First of all understand that A* only works well for a limited set of problems. If you can't make a heuristic that gets close enough to the actually required time then Dijkstra's algorithm is often faster. On top of that it works with teleporters, speed boosters and anything else that breaks the standard assumptions of Euclidean geometry. And it is easier to implement.
The theoretical perfect solution to the problem is to use a search space that include velocity, and any other variable that is relevant to movement, so for a typical 2D platformer you would have a 4D search space consisting of position and velocity. Whether or not this is computationally feasible depend very much on the nature of the game.

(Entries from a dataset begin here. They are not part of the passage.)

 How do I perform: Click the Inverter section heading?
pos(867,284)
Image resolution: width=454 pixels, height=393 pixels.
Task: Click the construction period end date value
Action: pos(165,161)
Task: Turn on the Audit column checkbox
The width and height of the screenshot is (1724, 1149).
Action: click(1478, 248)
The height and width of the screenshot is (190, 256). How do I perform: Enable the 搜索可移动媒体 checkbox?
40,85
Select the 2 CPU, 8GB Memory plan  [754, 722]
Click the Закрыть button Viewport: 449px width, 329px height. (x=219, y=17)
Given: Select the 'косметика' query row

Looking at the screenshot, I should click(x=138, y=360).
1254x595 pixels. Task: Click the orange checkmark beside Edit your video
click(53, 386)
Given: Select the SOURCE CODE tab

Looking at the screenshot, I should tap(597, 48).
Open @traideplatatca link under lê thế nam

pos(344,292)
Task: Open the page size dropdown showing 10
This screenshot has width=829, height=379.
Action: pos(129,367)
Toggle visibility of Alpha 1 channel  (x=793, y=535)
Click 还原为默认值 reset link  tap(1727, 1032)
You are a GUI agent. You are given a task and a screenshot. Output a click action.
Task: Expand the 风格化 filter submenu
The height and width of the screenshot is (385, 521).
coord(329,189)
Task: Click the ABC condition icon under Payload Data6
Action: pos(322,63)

If you use float precision it is pretty much impossible to make perfect pathfinding in any case, but if your physics system binds all values to a limited integer space it may be perfectly doable.
If the complete search for any reason is too much you may want to artificially limit the search space, this could for instance be through any combination of the following:
- Do not allow slowing down while running. (Though you must provide some means for the character to turn around before and after jumps.)
- Do only allow jumping at specific points. (Edge of platform and X distance before the end of other reachable platforms seems suitable.)
- Limit the air control to only change simulated input every X physics frames.
- Implement "buggy A*", that is favour branches that are physically closer to the target even though you cannot guarantee that they will be faster if they are chosen.
- Converge paths that are almost at the same spot in search space, if two routes lead to running in the same direction on the same platform you should terminate the slowest of the two search branches.
Depending on the context the result of these implementations may be satisfactory.
This whole answer assumes a fixed physics rate, combining variable physics rate and predictive AI is a world of trouble.